8. A charging method, comprising: charging a storage battery unit
by a charging apparatus; measuring at least one piece of
information on a current, a voltage, and a harmonic wave of a power
system; and transmitting to the charging apparatus, according to
the at least one information measured in the measuring, a command
for controlling charging with respect to the storage battery
unit.
9. The charging method according to claim 8, wherein the
transmitting includes transmitting to the charging apparatus, when
the current exceeds a set value, a command to reduce the current to
the charging apparatus until the current reaches the set value.
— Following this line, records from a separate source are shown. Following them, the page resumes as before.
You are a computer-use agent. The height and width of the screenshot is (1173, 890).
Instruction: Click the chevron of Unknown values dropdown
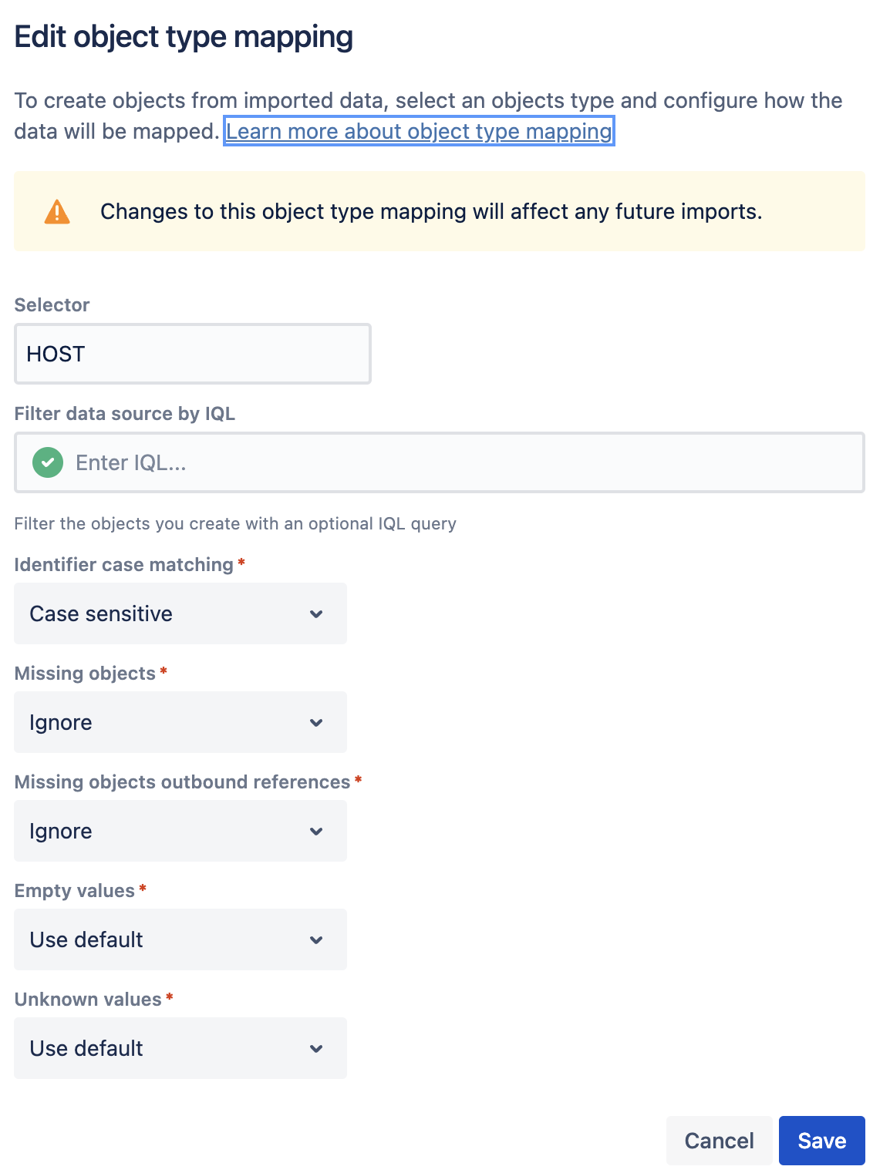(x=316, y=1049)
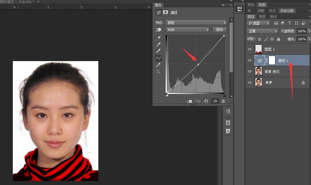Image resolution: width=311 pixels, height=185 pixels.
Task: Toggle visibility of the 背景 拷贝 layer
Action: coord(250,71)
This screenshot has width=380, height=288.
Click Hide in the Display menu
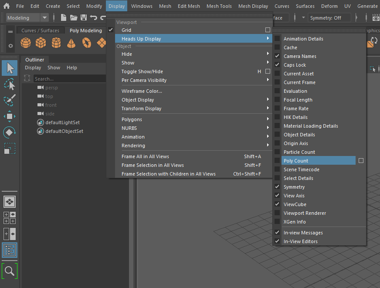coord(127,54)
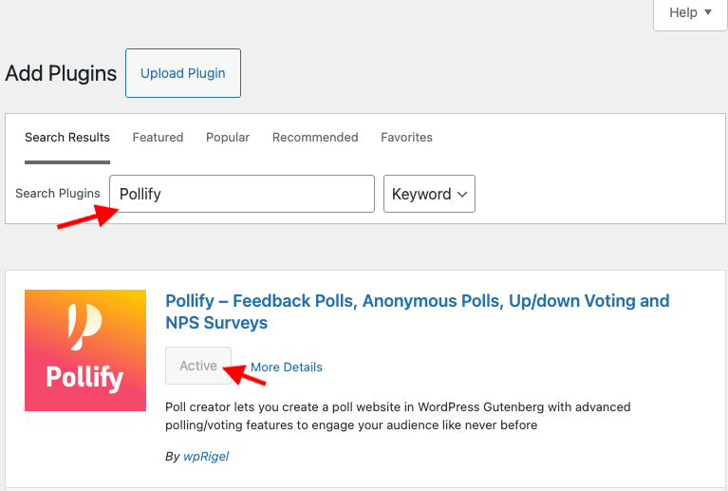Click the Pollify wordmark in the thumbnail
The width and height of the screenshot is (728, 491).
click(x=85, y=379)
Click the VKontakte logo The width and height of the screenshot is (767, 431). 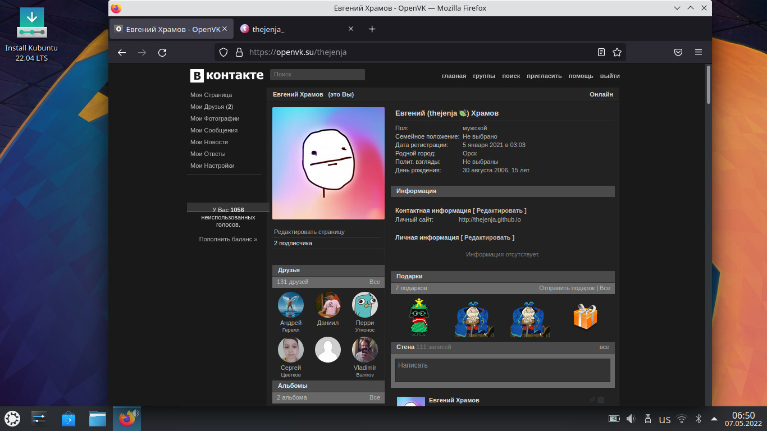pos(227,75)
10. The charging method according to claim 8, wherein the charging
includes supplying to the storage battery unit a current obtained
by adding the current supplied from the power system and a current
supplied from an electric storage apparatus that supplies power to
the charging apparatus.
11. The charging method according to claim 8, wherein the
transmitting includes controlling the current from the power system
to be equal to or smaller than a preset current value.
12. The charging method according to claim 10, wherein the
transmitting includes executing, based on a price of an electricity
charge for each time slot, at least one of processing for
transmitting to the charging apparatus a command for reducing a
current to the charging apparatus and processing for transmitting
to the electric storage apparatus a command for increasing a
current supply from the electric storage apparatus to the charging
apparatus.
13. The charging method according to claim 10, further comprising
receiving a power cut instruction from outside, wherein the
transmitting includes executing, in response to the power cut
instruction received in the receiving, at least one of processing
for transmitting to the charging apparatus a command for reducing a
current to the charging apparatus and processing for transmitting
to the electric storage apparatus a command for increasing a
current supply from the electric storage apparatus to the charging
apparatus.
14. The charging method according to claim 12, wherein the
transmitting includes transmitting, to at least one of a solar
power generation apparatus and a wind power generation apparatus, a
command to supply power to the charging apparatus in priority.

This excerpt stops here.